When I heard on the radio that Newfoundland and Labrador (NL) is proceeding with austerity measures, I wasn’t particularly shocked, since it seemed to ring true with much of what’s going on these days. But when the same radio story reminded me that NL had been anticipating great new prosperity thanks to its untapped offshore oil reserves, I paid a little closer attention. When finally it was explained that NL could not further pursue said prosperity because oil prices just aren’t high enough, I had to check to see if my ears were clogged.
It has been a while since I’ve heard the opinion that oil prices aren’t high enough – in fact, I’ve never heard that opinion in the mainstream media (MSM) before: it’s usually coming from the perspective of those who believe we should drastically reduce our consumption and, to the best of our abilities, leave the black stuff in the ground.
Of course the conventional wisdom is that in NL’s case, things would be so much better if only we could unlock the treasure trove of black gold in their back yard. But alas, the price of oil, at $95.00 per barrel does not make for profitable offshore operations. So projected growth has been shelved and the job cuts have already begun – not to mention the great many jobs that simply will not materialize down the road.
This story has peak oil written all over it.
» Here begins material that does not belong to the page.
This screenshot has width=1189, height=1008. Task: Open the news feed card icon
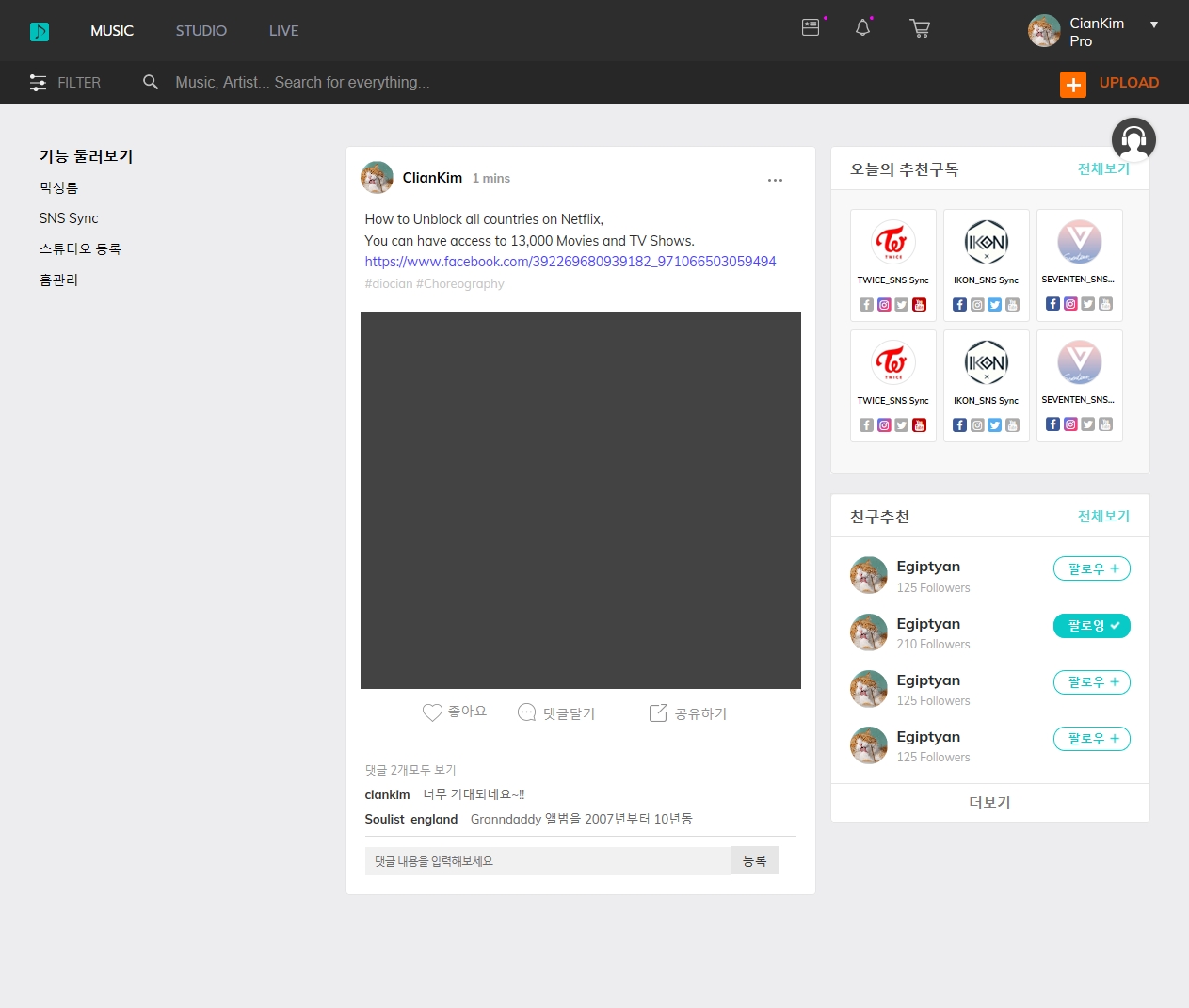[x=811, y=28]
As it happens, the enthusiastic economic projections that NL had been anticipating were based on predictions that the price of oil would have ratcheted up to about $125.00 per barrel by now. Back in 2007, when the price of oil spiked to $147.00, and all sorts of hell was breaking loose on the financial and economic stage of the world, a believable case was being made for such predictions: almost overnight, the unthinkable had become entirely plausible.
However, partly as a result of the general turmoil, and partly because of the spike itself (which was a bit of a speculative run, at least in part) a new economic phenomenon emerged. What is now generally accepted as “demand destruction.” It appears as though high oil prices have such a “wet blanket” effect on the economy, that there is effectively a ceiling against which the price bounces quite hard. So while some peak-oilers were predicting $200 to $300 per barrel in short order, it seems more realistic to expect the price to bounce between the recession-caused ceiling, and the more familiar supply shortfall that is pushing the price ever upward.
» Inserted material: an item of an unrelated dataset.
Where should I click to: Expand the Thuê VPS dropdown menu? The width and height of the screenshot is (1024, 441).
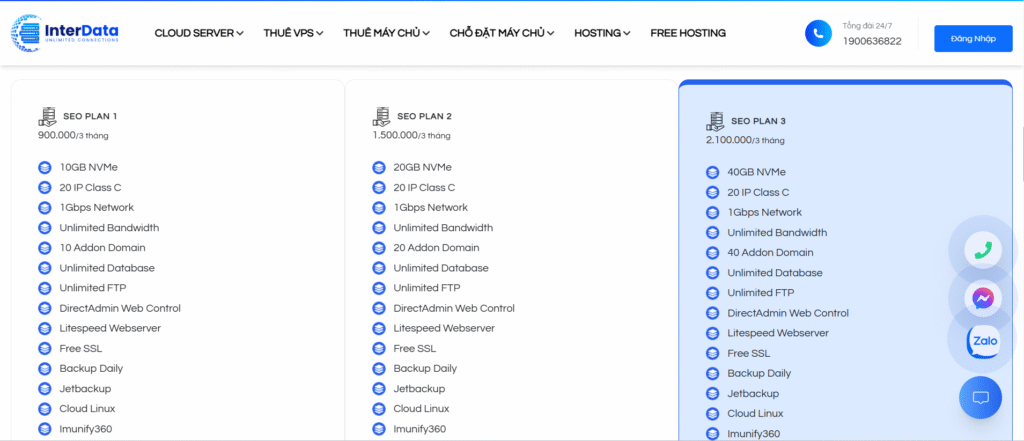[x=293, y=33]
In other words, while the global economy servicing a population of 7 billion people tries to expand, but has trouble finding enough light sweet crude to do so, it resorts to more costly efforts such as tar sands, shale oil, and off-shore operations. However, with rising prices associated with these costs, the average citizen has less incentive to consume, effecting a recessionary influence.
This may well explain why the price of oil seems to dip occasionally, and rises to about $100.00 per barrel, without ever spiking to the record highs. Interestingly, the new lows which were around $60.00 a barrel are at least double what was considered high a mere decade ago.
And yet in NL (and elsewhere, I expect) even at $100 per barrel, offshore oil operations just aren’t profitable enough!
So the fanfare, which was considerable just a few short years ago, trumpeting NL’s future as an economic engine has faded away. It’s one more economic stumbling block for a province that has had its fair share over the decades. But it’s a trend that is becoming familiar in the energy industry all over the place. Welcome to the era of diminishing returns.
Similar hype and fanfare is currently being aired over the shale oil and shale gas phenomenon. The political leaders looking to make some quick “hay” along with their stenographers in the MSM are giddy about a new era of US energy independence. More scrutinizing analysts have identified the story for what it is: the next economic bubble to hit the already faltering economy (wait for it!... ).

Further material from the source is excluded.